2

21 4 1
                                    

Akhir-akhir ini, semuanya terasa berat.  Sadha memijit pangkal hidungnya, terasa pusing sekali kepalanya.

Ia berjalan ke arah perpustakaan. Sadha sedang ingin mencari buku untuk referensi tugas yang sedikit membuatnya kalang kabut. Bagaimana tidak, ia harus menyelesaikan tugas itu dalam waktu dua hari. Hari ini, tugas itu harus siap. Pikirnya.

Saat ia sedang berada di rak-rak, matanya menelitih buku yang ia cari. Rak mana yang menyimpan buku itu. Tak lama, matanya menemukan buku tebal itu. Ia pun segera menghampiri dan mengambil, tetapi ia tak bisa menjangkaunya. Dengan hati-hati ia berjinjit. Tapi tetap tidak bisa juga. Ia putus asa.

Tak lama ada sebuah tangan mengambil buku itu, matanya berbelabak kaget. Buku itu hanya tersisa satu-satunya di perpustakaan ini. Yang lain mungkin sudah di ambil teman-temannya untuk mengerjakan tugas yang sama. Tiba-tiba tangan itu terulur ke arahnya, maksudnya buku itu.

"Nih." Ada perasaan lega yang dirasakan Sadha, berulang kali ia mengucap syukur dalam hati. Diambilnya buku tersebut dan dilirik sekilas orang yang ada di depannya.

"Makasih." Sadha berucap singkat tanpa melihat orang yang seperti tak asing dimatanya ini. Tapi ia tak peduli, ia segera mengambil buku itu lalu berjalan ke arah meja yang kosong. Ia harus segera mengerjakan tugasnya.

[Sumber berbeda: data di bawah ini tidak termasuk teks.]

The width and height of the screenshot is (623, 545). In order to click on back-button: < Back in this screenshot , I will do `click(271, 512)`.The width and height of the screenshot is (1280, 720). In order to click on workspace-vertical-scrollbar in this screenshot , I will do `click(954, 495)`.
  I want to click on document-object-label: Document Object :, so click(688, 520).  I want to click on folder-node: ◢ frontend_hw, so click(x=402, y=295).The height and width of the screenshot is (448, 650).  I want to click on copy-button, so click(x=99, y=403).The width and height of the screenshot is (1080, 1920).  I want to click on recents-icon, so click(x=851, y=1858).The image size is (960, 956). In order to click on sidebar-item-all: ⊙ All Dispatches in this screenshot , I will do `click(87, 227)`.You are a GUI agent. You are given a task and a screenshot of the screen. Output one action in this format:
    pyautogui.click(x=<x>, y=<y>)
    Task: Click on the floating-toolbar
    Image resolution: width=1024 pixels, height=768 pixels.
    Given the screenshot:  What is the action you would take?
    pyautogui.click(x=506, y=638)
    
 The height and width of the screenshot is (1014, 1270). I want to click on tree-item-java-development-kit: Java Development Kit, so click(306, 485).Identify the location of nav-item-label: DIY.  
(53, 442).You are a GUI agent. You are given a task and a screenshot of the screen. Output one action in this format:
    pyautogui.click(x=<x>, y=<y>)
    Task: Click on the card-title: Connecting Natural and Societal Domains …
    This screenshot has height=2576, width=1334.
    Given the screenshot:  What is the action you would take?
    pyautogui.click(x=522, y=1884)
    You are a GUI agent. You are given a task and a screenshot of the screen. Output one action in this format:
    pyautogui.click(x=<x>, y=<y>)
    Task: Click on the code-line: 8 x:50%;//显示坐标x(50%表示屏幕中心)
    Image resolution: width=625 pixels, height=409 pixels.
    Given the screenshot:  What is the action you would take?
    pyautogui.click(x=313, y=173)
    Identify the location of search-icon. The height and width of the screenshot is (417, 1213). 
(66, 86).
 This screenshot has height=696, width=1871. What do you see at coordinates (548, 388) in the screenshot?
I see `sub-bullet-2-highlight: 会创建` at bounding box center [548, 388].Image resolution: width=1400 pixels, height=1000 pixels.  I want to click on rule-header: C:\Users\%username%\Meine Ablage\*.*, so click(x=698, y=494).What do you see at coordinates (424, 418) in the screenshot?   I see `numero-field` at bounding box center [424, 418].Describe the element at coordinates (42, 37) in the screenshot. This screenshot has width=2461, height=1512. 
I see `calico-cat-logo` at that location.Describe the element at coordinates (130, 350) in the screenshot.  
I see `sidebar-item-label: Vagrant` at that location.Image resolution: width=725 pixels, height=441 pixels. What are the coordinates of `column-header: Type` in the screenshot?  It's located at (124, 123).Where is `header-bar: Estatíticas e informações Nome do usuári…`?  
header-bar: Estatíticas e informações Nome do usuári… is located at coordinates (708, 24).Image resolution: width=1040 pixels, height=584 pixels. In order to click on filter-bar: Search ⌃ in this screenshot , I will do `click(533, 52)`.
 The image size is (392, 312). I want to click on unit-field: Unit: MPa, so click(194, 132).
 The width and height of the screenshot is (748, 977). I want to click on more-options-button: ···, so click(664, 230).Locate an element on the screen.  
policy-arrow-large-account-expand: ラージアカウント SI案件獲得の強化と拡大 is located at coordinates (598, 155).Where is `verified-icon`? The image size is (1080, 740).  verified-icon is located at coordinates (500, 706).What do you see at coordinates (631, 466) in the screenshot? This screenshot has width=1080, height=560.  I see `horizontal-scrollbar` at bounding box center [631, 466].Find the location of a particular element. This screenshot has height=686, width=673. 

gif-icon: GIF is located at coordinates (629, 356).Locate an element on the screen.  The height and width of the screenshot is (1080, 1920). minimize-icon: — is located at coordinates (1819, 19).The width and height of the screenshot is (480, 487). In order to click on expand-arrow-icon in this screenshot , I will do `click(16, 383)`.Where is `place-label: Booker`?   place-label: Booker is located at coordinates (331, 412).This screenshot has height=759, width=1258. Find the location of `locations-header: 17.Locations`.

Di ambil laptop dalam tasnya, lalu di hidupkan. Dengan lihainya ia mengetik setiap bait kata yang akan menjadi tugasnya itu. Sangking seriusnya, ia tak sadar bahwa dari tadi ia tak sendiri.

"Uda selasai?" tanya tibatiba itu sedikit membuat Sadha kaget. Sejak kapan orang ini ada disini? Apa dari tadi laki-laki ini mengikutinya? Lalu kenapa dia tidak sadar? Ah. Ini semua emang sering terjadi, Sadha kalau sedang melakukan satu hal pasti ia tidak akan peduli dan sadar dengan yang lain.

Sadha tak mau ambil pusing, ia segera berdiri. Sebelum ia sempat berdiri, tangan orang yang disebelahnya terulur seperti ingin salaman.

"Sakha Mahameru Wijaya," kata laki-laki itu dengan antusias dan senyum yang mengembang, Sadha tak tertarik.

Ia membiarkan tangan itu terulur begitu saja, tanpa niat membalasnya. Ia tak ingin membuang waktu terlalu lama, lalu ia meninggalkan orang asing itu.

Ternyata Sakha tak hanya sampai disitu, ia terus mengikuti kemana Sadha pergi. Sampai akhirnya Sadha menyerah dan berhenti.

"Mau lo apa?" gadis itu menatap dengan sorot mata datar

"Gue mau, lo minta maaf," kata Sakha dengan percaya diri. Raut wajah Sadha kebingungan, tapi dengan segera berubah menjadi tanpa ekspresi lagi.

"Lo lupa, kemaren lo nabrak gue. Dan lo pergi gitu aja tanpa sepatah kata." Sakha menjelaskan seolah menjawab kebingungan Sadha. Gadis itu tetap tak peduli.

"Oh." Sadha bergumam, lalu ia melanjutkan langkahnya yang terhenti.

"Semua orang bilang lo itu gadis misterius dan angkuh. Ternyata apa kata mereka gak salah dan gak meleset sedikitpun. ANGKUH! hahaha" tawa lelaki itu membuat Sadha jengah dan kesal. Ia pun membalikan badannya lalu menatap laki-laki itu dengan sinis.

"Terserah lo," katanya yang benar-benar sudah menjauh pergi dari hadapan Sakha.

Siapa yang tidak kenal dengan Sadha. Seluruh orang yang ada di Universitas ini mengenalnya. Anak paling pintar di fakultas ilmu komunikasi. Orang yang mampu mempertahankan beasiswa bergengsi sampai akhir pendidikan karena IPKnya tidak pernah turun. Dan orang yang sangat irit bicara, tidak punya teman, angkuh dan sangat sering menolak sesuatu yng menggiurkan bagi orang lain. Satu lagi, salah satu keluarga Malendra. Pengusaha kaya yang ada di Yogyakarta, tapi tak pernah mengambil keuntungan di atas nama besar keluarga.